* _What to do_: Look below for the line that contains "Where should I click to: Click", then quote it and all the lines after it, exactly, with the pictures left out.

(Exercise input Opens)

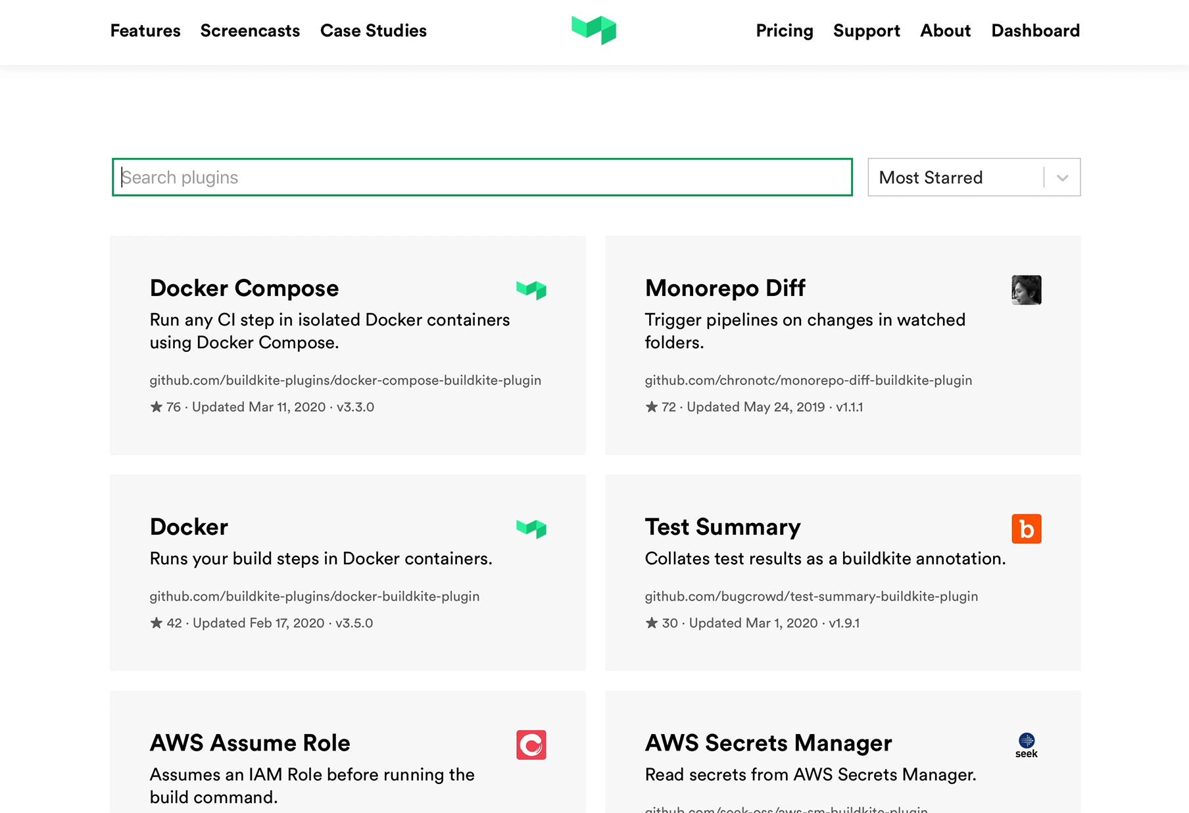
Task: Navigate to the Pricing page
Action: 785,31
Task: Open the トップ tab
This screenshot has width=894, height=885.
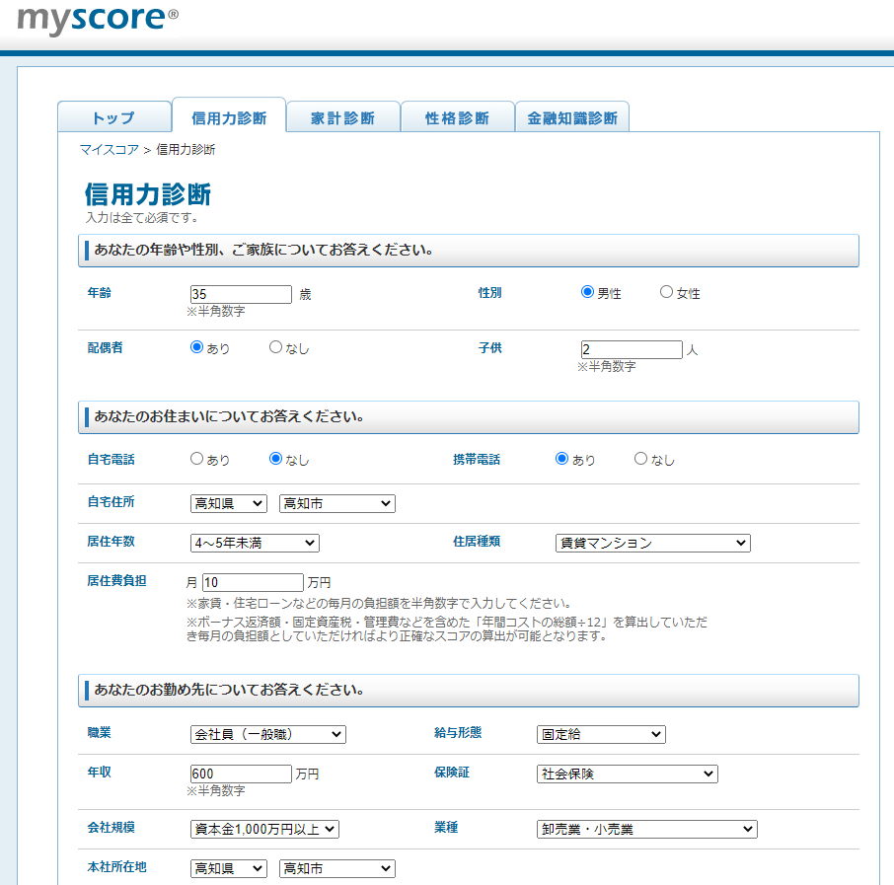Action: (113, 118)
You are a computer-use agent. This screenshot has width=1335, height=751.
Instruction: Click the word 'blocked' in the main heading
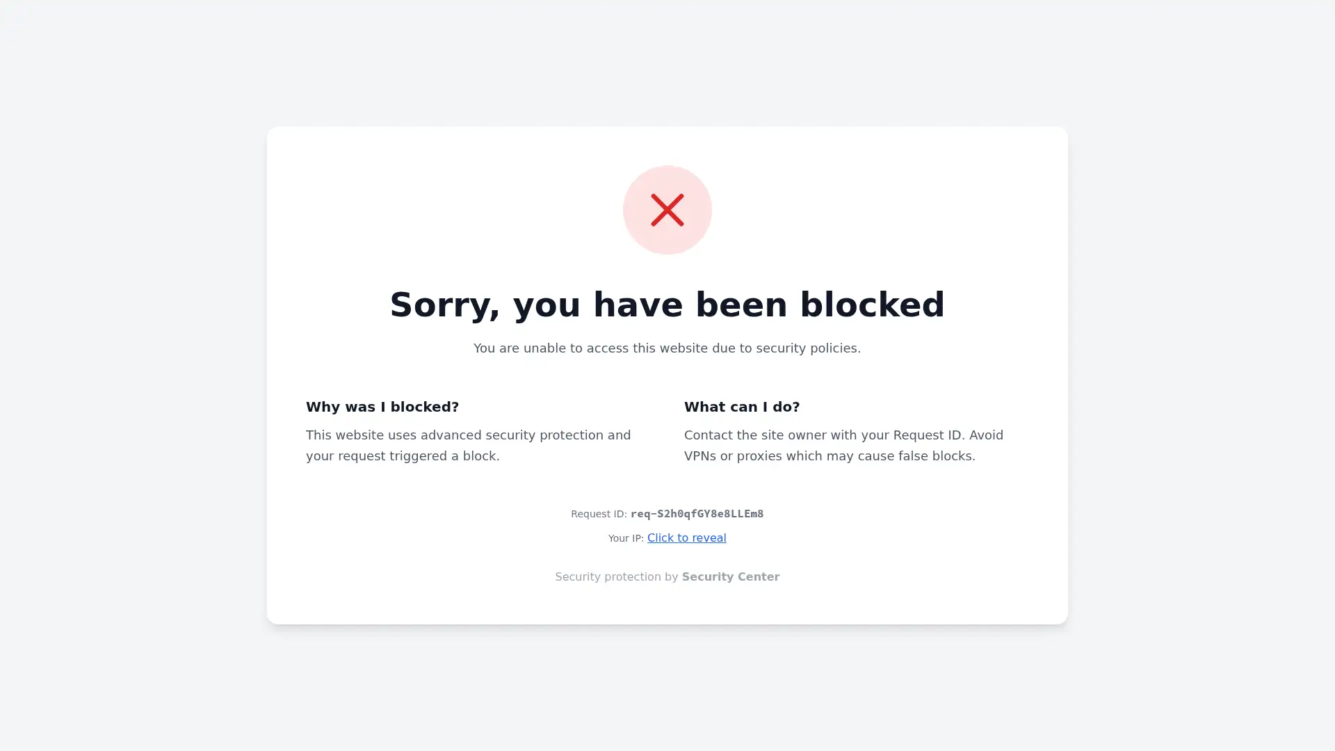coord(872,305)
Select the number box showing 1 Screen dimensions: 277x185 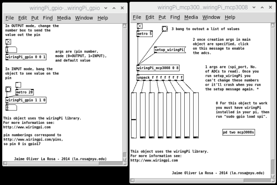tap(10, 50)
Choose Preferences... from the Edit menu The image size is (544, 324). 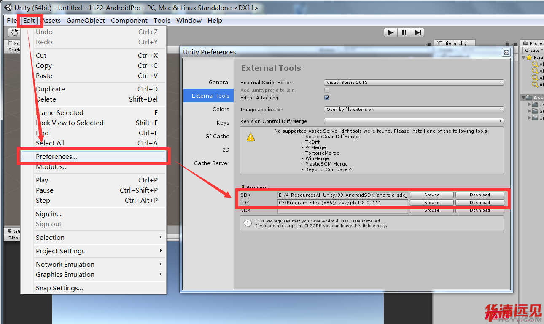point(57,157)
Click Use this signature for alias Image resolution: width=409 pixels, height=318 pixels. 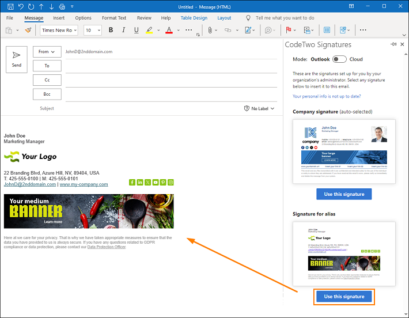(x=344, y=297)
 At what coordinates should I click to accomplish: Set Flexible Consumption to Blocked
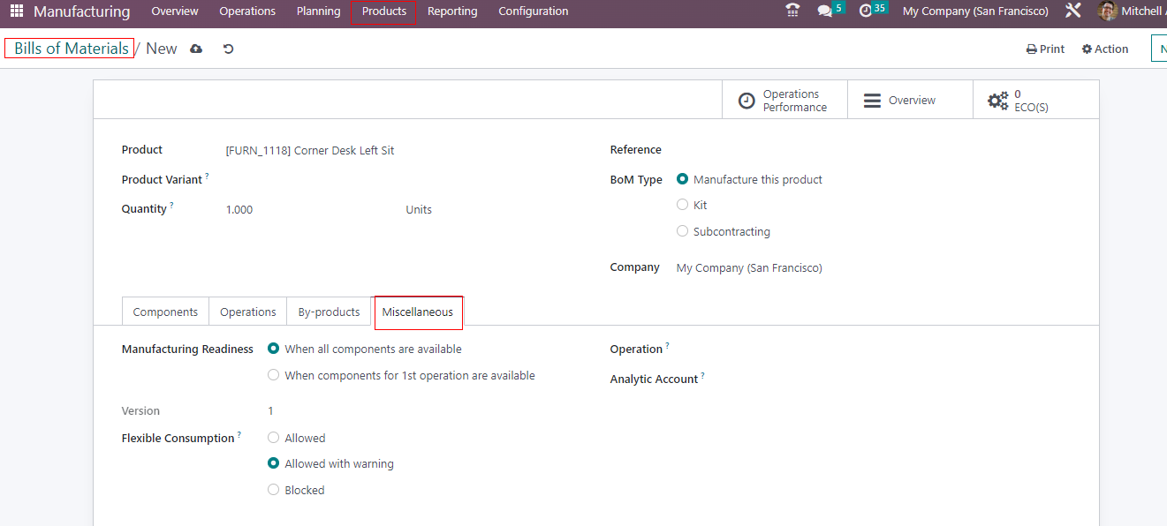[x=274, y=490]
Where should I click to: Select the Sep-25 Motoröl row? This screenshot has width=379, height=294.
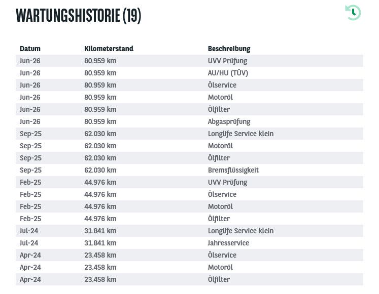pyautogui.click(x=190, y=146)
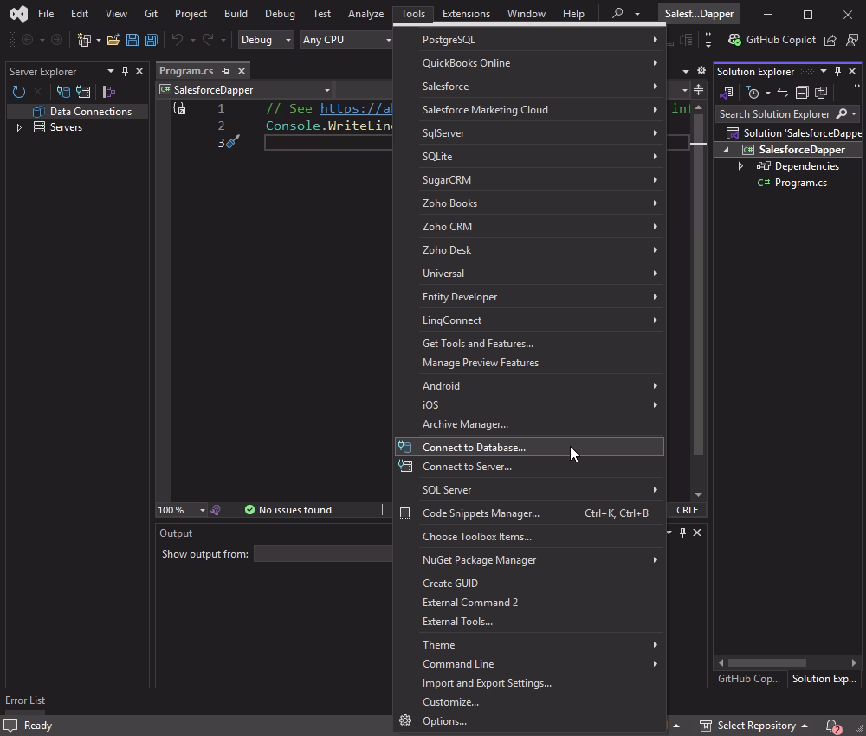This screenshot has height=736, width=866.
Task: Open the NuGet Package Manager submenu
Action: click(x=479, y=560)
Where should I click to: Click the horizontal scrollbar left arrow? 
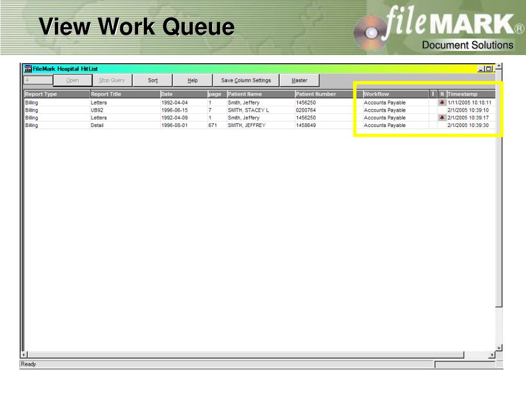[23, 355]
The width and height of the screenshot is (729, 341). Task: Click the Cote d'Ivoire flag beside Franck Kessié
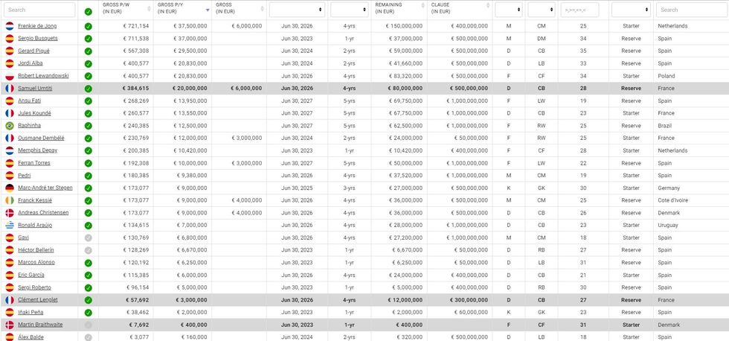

(Exercise input Closes)

* _Answer to the exercise_:
Where should I click to: Click the horizontal scrollbar left arrow? 
[23, 355]
The width and height of the screenshot is (729, 341). Task: Click the Cote d'Ivoire flag beside Franck Kessié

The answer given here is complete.